The incomplete alpha version of Rust has sold an astonishing 750,000 copies in just a month and a half, and Garry Newman doesn't seem quite sure why.
It's no secret that I dig Rust, the free-form survival game from Garry's Mod creator Garry Newman, but I'm not so hung up on it that I don't recognize its shortcomings. They're to be expected; it is, after all, an alpha release, so bugs, missing features, generally wonkiness and the occasional server wipe are all part of the package.
But that's not stopping people from throwing money at the thing at an absolutely mind-boggling clip. Earlier this month Newman said in an interview that Rust had sold 250,000 copies and made roughly 40 percent of what Garry's Mod has earned in its nine-year lifetime in just one month; in a status report yesterday, he revealed that the figure is now up to 750,000 copies sold and two-thirds of GMod's revenues.
"We are blown away by the popularity of Rust so far. It doesn't even seem real yet," Newman wrote. "Our original plan was to release on Steam Early Access, without making a big deal of it, and slowly build up a bigger fan base by releasing regular updates, until we reached a point where we felt the game was ready for a bigger audience - and then start advertising it and bringing more people in."

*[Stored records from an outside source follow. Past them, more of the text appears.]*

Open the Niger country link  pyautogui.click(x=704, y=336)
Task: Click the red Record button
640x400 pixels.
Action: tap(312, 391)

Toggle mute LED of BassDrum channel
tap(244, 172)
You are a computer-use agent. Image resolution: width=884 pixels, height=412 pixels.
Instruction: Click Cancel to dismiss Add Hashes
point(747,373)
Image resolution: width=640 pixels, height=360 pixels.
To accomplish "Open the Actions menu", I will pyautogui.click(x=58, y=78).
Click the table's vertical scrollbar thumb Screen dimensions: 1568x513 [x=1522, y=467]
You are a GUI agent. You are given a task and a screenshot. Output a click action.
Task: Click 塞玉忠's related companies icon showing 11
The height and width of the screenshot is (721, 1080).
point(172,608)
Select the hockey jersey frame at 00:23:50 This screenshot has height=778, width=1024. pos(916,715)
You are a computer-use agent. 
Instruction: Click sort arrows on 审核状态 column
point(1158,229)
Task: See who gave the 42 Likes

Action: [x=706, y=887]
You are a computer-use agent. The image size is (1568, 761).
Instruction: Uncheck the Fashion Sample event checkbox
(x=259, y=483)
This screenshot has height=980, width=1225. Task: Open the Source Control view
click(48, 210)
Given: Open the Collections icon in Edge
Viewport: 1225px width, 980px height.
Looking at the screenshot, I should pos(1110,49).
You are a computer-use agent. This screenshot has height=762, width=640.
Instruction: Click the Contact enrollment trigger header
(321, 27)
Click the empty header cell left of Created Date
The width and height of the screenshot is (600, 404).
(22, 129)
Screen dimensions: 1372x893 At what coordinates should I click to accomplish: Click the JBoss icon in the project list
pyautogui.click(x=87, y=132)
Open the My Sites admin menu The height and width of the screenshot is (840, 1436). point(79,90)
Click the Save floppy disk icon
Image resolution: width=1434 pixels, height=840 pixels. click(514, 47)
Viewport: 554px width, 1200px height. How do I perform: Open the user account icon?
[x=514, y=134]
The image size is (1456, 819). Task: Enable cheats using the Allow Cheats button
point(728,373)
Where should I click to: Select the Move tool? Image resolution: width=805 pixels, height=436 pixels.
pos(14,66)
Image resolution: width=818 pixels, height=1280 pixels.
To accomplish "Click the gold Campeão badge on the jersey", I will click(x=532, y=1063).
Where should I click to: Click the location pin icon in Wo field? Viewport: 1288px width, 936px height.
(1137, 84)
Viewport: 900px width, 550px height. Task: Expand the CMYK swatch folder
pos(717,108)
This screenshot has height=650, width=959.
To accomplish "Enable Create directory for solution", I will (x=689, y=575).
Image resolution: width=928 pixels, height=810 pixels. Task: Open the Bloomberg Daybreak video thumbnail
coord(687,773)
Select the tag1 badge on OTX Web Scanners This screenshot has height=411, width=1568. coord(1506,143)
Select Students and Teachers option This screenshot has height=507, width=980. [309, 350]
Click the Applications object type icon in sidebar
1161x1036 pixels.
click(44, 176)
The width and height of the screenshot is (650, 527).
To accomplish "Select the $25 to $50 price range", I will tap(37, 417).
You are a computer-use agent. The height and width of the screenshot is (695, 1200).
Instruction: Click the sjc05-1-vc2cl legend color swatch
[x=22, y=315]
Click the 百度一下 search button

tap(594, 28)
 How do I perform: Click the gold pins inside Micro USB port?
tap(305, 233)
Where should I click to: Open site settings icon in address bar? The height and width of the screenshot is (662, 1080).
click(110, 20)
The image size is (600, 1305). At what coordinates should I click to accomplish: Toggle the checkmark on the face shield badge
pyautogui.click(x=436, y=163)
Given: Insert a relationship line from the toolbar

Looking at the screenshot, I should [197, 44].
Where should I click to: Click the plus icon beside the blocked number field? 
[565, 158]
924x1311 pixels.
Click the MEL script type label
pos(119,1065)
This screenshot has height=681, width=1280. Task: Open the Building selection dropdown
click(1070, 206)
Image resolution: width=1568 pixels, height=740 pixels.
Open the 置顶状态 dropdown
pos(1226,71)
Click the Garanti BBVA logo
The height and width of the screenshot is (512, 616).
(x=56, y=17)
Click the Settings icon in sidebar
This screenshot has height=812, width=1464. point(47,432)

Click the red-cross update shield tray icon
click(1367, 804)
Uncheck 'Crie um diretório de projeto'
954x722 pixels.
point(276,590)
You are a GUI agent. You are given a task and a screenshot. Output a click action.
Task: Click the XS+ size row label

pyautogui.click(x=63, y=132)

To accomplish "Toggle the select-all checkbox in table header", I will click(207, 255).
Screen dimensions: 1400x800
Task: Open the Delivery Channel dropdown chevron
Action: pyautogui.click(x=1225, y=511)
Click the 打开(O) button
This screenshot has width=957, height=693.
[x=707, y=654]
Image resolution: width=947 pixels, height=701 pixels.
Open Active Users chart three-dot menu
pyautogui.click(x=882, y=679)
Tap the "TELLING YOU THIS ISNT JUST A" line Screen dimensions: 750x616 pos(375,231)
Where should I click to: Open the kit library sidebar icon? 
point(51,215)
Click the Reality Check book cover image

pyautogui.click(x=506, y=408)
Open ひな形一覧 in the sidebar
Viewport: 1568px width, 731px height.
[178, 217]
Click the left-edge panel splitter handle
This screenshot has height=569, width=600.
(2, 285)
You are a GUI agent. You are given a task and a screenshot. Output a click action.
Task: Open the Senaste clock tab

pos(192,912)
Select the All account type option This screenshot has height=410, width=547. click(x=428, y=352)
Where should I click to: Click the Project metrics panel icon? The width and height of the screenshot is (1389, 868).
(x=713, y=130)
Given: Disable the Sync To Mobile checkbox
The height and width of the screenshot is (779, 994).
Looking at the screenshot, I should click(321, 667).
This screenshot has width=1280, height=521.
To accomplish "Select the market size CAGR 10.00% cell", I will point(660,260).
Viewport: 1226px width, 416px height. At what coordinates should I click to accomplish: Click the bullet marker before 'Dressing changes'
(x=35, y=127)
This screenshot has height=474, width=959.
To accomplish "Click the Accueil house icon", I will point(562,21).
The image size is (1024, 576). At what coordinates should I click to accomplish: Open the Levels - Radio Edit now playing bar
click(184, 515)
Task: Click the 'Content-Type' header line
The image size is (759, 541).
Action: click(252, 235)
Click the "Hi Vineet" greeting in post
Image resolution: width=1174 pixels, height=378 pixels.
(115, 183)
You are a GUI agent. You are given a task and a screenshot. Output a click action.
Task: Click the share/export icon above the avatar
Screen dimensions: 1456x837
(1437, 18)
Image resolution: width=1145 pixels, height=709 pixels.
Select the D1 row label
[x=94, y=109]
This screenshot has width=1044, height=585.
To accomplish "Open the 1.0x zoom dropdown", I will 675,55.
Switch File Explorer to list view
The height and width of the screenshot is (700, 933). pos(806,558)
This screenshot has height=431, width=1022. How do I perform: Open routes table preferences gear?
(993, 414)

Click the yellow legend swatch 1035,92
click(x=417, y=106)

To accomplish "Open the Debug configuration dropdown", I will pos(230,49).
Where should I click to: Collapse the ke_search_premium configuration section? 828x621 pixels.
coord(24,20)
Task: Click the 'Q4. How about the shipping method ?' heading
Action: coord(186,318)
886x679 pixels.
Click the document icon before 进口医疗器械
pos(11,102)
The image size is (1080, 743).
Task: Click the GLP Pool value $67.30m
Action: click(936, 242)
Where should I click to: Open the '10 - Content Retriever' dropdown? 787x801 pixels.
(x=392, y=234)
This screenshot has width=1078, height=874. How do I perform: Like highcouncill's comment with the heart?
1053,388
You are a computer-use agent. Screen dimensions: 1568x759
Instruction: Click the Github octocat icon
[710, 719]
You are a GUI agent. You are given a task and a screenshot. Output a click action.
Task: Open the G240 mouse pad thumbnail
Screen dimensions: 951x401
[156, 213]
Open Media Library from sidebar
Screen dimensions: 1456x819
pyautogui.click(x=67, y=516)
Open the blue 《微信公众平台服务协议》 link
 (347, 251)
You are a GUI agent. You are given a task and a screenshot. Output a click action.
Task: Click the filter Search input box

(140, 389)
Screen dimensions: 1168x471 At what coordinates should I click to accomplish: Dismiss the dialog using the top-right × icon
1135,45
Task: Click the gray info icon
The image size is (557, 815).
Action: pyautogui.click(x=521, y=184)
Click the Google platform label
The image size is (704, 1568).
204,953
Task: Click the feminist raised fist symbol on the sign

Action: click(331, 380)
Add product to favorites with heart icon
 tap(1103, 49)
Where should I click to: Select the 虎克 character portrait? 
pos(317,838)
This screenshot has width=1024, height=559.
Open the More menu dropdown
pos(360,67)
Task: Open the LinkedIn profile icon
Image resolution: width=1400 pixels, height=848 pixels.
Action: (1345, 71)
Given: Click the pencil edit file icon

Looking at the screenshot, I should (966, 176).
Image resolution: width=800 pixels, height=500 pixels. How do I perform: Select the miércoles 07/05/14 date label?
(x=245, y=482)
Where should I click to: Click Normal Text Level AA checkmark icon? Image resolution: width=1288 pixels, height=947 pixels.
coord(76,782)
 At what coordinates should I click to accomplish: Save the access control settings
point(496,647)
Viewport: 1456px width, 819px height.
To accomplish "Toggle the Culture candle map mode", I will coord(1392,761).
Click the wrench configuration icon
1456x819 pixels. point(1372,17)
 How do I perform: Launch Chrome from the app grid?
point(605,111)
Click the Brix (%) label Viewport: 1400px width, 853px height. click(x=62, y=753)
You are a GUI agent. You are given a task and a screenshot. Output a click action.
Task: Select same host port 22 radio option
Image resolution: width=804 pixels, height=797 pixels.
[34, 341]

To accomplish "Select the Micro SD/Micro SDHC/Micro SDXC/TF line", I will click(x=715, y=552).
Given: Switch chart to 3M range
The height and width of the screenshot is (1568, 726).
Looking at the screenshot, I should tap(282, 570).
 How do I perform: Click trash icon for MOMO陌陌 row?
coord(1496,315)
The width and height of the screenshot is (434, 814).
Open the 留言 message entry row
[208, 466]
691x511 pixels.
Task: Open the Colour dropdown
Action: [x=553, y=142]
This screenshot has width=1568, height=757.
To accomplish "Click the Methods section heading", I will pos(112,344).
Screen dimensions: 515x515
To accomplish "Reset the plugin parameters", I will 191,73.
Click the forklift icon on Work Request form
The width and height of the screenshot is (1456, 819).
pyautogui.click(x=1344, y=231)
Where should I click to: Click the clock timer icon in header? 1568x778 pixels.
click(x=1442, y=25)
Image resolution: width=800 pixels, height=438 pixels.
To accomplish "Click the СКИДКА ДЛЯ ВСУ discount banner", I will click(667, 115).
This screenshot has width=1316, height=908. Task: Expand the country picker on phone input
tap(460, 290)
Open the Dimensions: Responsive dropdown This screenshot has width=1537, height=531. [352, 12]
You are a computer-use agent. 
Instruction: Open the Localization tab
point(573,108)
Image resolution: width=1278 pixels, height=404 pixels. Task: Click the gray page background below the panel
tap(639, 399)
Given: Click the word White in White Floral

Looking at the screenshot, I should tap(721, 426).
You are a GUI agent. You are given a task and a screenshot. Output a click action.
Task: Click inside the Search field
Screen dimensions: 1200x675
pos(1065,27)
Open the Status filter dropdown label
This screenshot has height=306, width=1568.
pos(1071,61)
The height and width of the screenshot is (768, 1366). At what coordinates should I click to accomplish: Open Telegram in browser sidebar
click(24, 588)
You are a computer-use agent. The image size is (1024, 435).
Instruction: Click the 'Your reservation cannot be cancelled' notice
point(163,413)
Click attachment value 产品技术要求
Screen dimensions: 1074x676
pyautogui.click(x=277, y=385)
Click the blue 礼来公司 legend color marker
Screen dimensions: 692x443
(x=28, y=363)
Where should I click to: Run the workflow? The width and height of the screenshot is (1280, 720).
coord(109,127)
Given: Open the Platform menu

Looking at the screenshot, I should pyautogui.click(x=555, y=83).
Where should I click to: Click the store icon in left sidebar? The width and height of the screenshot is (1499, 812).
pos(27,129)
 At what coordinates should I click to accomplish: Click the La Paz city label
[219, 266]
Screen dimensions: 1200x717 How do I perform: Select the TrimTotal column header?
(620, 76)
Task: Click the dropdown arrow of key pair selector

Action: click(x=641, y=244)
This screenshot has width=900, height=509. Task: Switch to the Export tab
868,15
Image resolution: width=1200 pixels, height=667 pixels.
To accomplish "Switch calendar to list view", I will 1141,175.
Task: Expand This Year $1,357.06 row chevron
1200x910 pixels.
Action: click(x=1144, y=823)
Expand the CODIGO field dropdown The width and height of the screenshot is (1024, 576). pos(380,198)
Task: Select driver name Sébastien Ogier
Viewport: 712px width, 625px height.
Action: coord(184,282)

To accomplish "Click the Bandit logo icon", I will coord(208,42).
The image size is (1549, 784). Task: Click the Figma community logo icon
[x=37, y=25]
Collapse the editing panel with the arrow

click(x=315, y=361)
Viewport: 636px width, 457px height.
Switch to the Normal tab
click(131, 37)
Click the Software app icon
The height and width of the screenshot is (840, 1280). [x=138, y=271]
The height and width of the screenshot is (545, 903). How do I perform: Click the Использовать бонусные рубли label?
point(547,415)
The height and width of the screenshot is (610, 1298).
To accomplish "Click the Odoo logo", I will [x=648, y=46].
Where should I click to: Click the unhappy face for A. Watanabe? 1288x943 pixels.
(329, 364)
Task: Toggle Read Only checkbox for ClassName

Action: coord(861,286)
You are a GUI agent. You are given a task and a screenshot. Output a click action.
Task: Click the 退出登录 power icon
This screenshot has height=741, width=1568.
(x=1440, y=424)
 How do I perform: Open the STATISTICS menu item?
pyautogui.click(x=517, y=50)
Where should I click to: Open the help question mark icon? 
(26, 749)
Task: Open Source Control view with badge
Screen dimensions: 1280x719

He described the game's "unjustified popularity" as both a blessing and a curse: A blessing, because every game developer wants to make a hit, but a curse because the tremendous amount of feedback and ideas flooding in is extremely difficult to keep up with. He also expressed concerns that a lot of people might see Rust as a near-complete product and be put off by its rough state as a result.
"We feel like we aren't making it clear enough that the game is Early Access. Rust is still in development. This isn't 95% finished, like a regular beta. This is 10% finished. We've got the bare bone foundations of a game here. We're still developing it," he wrote. "This isn't just is trying to make excuses for putting out a buggy game. This is how it is."
The incomplete, alpha-state but still remarkably playable Rust is available now through Steam Early Access - but consider yourself warned.